On a vu Serge Merlin en faire parfois beaucoup, voire vraiment trop, mais ici, Alain Françon a fait ici un travail des plus remarquables tout en nuances, d’une exigence absolue, compte-tenu des petites dimensions du plateau, et il a dirigé, avec beaucoup de maîtrise, son acteur-fétiche dans cette performance exceptionnelle… A la fin, Serge Merlin salue sobrement, le regard encore plein de malice,comme s’il nous avait joué un bon tour, le temps d’une heure, avant de se sauver, malgré l’ovation qui continue longtemps.
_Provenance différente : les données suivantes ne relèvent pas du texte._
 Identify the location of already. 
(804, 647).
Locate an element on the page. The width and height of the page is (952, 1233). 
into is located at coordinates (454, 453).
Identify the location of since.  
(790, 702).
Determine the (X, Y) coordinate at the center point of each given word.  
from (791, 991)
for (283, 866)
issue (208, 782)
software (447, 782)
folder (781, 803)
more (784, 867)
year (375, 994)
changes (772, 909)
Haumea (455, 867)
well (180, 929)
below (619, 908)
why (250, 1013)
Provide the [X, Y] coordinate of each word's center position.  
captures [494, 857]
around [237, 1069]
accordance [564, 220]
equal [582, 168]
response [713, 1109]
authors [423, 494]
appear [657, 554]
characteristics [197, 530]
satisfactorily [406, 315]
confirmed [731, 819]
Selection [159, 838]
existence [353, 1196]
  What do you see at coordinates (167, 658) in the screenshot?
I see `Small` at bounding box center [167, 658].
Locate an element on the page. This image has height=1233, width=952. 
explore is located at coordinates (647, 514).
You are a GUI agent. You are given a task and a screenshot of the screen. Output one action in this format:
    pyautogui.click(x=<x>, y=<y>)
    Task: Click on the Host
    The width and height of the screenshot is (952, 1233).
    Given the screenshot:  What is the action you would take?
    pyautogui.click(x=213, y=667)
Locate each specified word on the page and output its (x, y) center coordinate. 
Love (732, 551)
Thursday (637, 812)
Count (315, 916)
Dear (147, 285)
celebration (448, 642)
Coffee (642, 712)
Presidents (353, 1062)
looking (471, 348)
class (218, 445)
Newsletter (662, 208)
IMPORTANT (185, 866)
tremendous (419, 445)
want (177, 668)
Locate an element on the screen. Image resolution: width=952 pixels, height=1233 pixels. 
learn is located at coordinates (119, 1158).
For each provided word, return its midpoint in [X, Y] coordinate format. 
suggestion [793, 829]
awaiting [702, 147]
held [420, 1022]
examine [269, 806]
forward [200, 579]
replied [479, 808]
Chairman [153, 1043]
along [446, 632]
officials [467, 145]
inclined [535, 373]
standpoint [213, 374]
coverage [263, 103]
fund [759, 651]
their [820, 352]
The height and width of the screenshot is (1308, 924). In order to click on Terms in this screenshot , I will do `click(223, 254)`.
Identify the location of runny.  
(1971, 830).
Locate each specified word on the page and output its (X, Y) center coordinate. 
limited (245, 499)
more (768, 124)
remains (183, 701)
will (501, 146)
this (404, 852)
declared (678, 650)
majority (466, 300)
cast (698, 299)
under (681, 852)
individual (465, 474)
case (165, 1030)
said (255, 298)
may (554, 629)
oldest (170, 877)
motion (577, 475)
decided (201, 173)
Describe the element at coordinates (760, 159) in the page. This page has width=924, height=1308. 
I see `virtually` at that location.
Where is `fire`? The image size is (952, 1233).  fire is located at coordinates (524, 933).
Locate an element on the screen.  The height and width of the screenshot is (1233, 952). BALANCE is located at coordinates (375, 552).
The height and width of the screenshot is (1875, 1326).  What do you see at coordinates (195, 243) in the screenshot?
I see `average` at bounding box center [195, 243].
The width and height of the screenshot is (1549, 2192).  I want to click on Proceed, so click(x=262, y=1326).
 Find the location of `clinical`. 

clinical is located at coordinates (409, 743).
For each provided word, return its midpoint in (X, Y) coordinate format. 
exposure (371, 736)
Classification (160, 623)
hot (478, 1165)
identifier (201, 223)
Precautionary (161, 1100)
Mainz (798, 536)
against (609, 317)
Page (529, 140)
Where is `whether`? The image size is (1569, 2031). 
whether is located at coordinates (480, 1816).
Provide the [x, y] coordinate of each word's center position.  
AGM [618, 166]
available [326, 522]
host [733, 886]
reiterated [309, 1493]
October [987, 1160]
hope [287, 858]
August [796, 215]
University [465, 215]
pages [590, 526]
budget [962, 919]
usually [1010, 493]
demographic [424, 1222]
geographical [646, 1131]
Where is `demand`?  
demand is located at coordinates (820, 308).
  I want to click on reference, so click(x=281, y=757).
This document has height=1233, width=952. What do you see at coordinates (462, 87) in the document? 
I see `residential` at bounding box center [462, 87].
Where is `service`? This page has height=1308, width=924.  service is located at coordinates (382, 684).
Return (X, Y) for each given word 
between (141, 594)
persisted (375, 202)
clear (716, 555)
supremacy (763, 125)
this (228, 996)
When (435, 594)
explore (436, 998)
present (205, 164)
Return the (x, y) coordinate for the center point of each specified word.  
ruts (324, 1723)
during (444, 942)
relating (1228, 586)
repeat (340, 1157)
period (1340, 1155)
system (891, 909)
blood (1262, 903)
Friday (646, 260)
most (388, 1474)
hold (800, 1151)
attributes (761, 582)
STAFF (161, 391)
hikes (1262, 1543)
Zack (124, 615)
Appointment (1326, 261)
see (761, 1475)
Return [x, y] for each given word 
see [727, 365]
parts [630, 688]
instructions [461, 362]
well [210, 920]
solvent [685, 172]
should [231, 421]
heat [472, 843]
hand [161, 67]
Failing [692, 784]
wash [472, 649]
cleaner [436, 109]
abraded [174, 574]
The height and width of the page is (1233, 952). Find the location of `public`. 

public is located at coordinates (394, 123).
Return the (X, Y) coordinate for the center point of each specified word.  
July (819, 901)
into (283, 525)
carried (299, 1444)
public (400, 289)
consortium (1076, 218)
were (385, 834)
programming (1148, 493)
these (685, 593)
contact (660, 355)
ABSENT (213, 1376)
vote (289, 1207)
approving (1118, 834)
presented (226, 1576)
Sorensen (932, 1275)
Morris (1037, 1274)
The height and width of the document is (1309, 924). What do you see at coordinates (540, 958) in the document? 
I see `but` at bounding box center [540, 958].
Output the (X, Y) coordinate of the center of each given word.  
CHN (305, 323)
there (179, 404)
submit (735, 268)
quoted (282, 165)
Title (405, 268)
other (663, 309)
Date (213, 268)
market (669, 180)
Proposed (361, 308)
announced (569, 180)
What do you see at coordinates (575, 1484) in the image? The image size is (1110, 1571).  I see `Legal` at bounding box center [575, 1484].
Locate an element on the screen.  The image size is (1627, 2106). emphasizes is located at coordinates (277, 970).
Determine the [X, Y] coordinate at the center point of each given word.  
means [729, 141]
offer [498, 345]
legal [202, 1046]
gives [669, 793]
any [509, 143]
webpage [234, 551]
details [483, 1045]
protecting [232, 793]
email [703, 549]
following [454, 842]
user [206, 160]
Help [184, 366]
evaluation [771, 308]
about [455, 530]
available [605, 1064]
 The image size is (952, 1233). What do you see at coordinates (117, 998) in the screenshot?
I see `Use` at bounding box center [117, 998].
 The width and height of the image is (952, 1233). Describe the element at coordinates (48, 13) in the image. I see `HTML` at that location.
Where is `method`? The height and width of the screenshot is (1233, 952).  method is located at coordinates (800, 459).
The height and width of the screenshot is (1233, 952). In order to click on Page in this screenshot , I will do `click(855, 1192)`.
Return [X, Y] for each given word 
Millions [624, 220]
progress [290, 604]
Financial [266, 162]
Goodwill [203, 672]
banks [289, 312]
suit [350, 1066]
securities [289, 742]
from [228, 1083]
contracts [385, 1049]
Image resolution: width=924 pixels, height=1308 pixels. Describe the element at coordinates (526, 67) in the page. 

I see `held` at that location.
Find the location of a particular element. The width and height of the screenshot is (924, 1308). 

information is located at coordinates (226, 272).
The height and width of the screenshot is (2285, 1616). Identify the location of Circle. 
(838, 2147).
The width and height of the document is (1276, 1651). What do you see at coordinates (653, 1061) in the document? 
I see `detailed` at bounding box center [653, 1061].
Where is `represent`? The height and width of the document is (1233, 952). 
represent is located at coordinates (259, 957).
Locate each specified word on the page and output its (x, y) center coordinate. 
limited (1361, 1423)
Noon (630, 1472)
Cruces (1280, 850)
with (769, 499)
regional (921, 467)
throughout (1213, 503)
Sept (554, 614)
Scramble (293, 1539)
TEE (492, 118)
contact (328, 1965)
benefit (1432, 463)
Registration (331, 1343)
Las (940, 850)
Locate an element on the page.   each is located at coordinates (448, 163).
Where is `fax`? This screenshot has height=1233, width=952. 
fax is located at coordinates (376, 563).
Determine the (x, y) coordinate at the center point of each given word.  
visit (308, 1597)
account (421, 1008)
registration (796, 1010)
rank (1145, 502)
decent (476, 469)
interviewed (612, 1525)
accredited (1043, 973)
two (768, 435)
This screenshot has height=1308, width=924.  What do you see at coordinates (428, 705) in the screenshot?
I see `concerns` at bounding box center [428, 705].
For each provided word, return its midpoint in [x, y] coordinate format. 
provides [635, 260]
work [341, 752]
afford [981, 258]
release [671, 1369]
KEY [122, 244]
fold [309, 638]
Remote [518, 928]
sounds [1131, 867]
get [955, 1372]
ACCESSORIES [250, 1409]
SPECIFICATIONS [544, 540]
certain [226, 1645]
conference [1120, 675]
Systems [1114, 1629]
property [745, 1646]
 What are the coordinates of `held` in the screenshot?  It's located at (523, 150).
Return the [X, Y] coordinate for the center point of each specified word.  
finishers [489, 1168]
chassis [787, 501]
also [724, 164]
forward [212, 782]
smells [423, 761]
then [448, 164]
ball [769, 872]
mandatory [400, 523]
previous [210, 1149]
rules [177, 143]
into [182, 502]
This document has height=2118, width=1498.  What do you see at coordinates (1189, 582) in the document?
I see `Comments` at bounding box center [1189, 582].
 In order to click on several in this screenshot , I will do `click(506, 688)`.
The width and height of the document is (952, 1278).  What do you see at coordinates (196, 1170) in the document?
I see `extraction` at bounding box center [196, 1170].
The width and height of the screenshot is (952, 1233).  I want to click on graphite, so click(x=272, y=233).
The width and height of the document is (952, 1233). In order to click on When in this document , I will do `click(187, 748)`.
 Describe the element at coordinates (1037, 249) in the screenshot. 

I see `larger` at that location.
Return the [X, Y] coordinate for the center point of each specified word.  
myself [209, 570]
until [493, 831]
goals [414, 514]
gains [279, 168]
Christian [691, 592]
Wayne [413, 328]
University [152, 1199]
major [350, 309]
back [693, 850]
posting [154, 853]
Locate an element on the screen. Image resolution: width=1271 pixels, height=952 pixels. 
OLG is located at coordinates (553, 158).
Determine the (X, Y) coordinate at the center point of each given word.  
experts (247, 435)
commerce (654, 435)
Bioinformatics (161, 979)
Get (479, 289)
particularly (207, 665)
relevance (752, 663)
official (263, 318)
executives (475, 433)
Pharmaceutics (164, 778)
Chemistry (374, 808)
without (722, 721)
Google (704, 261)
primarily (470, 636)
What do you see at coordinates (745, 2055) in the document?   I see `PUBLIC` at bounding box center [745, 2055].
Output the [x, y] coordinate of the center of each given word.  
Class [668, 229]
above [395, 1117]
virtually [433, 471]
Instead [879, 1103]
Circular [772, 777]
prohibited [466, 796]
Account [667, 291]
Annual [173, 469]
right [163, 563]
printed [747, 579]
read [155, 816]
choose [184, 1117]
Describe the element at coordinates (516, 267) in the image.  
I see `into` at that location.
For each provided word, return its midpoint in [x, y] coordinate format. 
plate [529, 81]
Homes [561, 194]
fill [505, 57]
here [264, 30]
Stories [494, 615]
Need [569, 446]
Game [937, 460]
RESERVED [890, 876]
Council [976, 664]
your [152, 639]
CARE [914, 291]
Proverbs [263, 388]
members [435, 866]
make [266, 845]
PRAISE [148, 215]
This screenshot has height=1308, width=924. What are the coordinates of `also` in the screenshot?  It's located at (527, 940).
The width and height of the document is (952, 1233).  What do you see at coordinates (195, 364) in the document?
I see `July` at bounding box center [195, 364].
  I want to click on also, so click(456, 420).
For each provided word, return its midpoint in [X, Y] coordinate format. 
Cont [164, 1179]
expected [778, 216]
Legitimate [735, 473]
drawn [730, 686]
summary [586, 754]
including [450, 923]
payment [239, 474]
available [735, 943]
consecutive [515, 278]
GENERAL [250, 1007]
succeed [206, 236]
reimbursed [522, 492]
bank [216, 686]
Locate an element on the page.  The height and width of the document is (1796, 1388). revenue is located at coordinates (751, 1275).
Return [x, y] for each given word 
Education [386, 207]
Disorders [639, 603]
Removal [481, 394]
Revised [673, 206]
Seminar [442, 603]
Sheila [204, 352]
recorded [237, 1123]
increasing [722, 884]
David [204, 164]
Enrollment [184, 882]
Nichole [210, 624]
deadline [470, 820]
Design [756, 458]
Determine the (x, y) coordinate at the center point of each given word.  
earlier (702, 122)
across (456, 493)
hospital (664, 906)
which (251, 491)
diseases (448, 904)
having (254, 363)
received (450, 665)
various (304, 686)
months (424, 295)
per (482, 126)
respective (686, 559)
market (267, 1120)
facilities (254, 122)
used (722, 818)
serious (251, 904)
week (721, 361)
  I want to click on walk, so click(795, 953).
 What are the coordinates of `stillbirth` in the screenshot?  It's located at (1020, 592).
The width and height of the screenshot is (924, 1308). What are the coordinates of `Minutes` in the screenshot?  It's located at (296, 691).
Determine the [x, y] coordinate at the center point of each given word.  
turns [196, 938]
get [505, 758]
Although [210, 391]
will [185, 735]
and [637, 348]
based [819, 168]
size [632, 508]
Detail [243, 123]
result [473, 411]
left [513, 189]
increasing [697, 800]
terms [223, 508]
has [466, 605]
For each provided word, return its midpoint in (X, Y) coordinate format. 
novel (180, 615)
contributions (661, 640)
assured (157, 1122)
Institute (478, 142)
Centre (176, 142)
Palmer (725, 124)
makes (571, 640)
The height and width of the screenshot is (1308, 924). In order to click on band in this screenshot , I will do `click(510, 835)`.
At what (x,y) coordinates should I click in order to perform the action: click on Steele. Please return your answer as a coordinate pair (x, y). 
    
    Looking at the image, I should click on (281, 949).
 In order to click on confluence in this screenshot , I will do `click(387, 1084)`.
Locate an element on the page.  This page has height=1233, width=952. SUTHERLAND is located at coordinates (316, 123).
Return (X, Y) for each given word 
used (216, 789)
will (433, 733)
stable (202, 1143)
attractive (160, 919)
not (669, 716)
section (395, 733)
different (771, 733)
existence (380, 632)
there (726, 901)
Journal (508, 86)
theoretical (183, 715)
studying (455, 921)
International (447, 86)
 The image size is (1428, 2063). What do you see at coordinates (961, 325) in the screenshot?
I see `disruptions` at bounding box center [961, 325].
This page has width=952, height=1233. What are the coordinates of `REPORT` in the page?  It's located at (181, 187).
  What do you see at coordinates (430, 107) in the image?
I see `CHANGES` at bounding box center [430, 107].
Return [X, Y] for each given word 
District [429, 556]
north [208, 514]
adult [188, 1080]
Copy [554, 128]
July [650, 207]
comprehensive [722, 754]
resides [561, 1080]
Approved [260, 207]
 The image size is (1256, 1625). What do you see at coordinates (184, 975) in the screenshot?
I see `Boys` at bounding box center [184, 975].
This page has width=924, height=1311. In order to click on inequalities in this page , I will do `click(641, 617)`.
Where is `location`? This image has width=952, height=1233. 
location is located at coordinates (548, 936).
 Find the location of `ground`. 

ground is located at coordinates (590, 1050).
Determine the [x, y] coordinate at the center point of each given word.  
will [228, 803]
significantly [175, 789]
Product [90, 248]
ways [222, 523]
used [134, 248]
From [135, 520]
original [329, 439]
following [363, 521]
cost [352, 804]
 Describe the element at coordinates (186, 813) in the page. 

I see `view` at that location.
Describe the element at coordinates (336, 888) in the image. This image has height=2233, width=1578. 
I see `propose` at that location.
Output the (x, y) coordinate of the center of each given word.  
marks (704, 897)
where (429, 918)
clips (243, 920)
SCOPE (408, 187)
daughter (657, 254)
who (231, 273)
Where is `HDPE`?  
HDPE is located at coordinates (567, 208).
Le privilège des très grands.
Seul bémol : il vous faudra débourser 30€, ou si on est jeune et beau, enseignant, professionnel, etc. :18 et 26 €. Mais allez-y ; ce court mais très beau spectacle en vaut largement bien d’autres à la mode-suivez notre regard- qui durent plusieurs heures…
Philippe du Vignal
Théâtre des Déchargeurs 3 rue des Déchargeurs 75001 Paris T: 01 42 36 00 50, jusqu’au 1 octobre du lundi au samedi à 21h30; et du 3 octobre au 19 décembre le lundi à 21h30.
Théâtre des Halles, Avignon, les 11 et 12 novembre à 20h.
Le texte est publié aux Editions de Minuit.